Phones are being utilized for a variety of purposes beyond texting. There is no way to track a landline phone's owner's whereabouts. Mobile phone habits may provide demographic and economic information. As a result, regional and national outcomes may be affected. It is a reliable source of information on population, tourism, and transit. If you're commuting to work, you may now study it. The position of a phone is determined by the cell's cellular base station. Out-of-range phones connect to the base stations. A mobile phone is required to make and receive phone calls. There is enough information to be gleaned from the first few calls. Using many cellphone base stations to make phone calls reveals a person's habits. A person's location may be inferred if they begin chatting from one base station and wind up talking from another. Call and/or SMS data may also be accessed for investigation purposes. Trends in mobile phone use might provide demographic information. For both social and economic reasons, LMT data was analyzed. Mobile phone data analytics is also possible. This enabled researchers to keep tabs on their subjects. On the 25th of May, 2018, the GDPR went into force. (Spadon, 2019)

Background:

GDPR applies to EU individuals' personal information. It was become illegal to transfer individual phone numbers and do other related conduct under the GDPR. Each mobile base station's total calls and unique users were submitted to researchers. Track down cell towers. Every 15 minutes, on average, calls and SMS were received. During this time period, there were a total of unique users. The area that a base station may provide coverage. They'd been tracked down. In a data loss of 19 records, more affluent areas saw a decrease in economic growth. Local economic hotspots were highlighted in 2017–2018 by changes in transportation and internal activities. employing mobile phone data to keep tabs on business activities and travel habits. a. A prior municipal research on seasonality and mobile phone use was used to compare these results with the new ones.
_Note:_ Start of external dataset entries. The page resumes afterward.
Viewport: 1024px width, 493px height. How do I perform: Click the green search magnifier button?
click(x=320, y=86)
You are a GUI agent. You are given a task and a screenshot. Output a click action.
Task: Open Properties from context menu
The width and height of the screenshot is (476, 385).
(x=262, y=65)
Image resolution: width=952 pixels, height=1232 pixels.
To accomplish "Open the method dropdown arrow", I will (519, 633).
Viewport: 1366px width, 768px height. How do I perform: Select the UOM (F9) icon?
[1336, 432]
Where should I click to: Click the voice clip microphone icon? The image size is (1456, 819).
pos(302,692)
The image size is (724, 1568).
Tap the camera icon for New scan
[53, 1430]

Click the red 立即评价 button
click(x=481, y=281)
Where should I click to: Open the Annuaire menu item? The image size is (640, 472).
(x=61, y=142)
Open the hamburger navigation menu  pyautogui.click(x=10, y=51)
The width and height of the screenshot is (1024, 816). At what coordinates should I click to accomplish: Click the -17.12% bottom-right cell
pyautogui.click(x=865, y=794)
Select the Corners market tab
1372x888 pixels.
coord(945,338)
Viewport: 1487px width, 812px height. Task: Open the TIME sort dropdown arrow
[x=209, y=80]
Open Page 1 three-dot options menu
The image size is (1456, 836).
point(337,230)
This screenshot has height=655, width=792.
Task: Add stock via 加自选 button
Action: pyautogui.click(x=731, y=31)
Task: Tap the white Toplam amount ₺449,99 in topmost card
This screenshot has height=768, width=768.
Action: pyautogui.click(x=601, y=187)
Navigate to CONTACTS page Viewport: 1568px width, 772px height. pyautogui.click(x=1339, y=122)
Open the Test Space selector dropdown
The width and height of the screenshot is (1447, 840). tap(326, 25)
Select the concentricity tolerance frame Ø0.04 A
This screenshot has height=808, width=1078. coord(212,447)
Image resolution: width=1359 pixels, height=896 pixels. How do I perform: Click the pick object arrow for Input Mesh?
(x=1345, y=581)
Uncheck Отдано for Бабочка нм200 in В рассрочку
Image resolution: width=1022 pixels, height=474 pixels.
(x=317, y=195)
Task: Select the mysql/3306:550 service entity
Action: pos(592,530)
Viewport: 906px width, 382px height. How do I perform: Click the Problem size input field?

In 2015, 2016, 2017, and 2018, they were categorized. Finally, we assessed the efficiency and dynamism of economic activity. Regional economic growth trends in Latvia were discovered by people travelling to and from their jobs. Data and actions may be better understood using this tool. Time is required for visualization and analytics. Mobile applications are widely used and have several advantages. Our approach is a combination of empirical and computational visual analytics.

Methodology

Every time you make or receive a telephone conversation or text or email, any mobile phone network operator will send customers a CDR (Contact Detail Record) file. It is feasible to ascertain a person's precise location at the beginning of a phone conversation since the locations of all base stations are publicly available. The maximum number of phone calls and texts, the number of random users, and the date/time intervals are all included in each database record. Location and antennas type of cell site is included. The regional growth index may be used for real-time or regular assessment, according to the authors. Using this method, regional governments may conduct a strategic gap analysis to monitor the execution of their plans.

 

By frequently assessing the strategic direction attained by local jurisdictions over time, regional administrations may use additional central outcome measures. As a consequence, a new index was established based on fake data from Latvian mobile telephone consumers. (Arhipova, 2018)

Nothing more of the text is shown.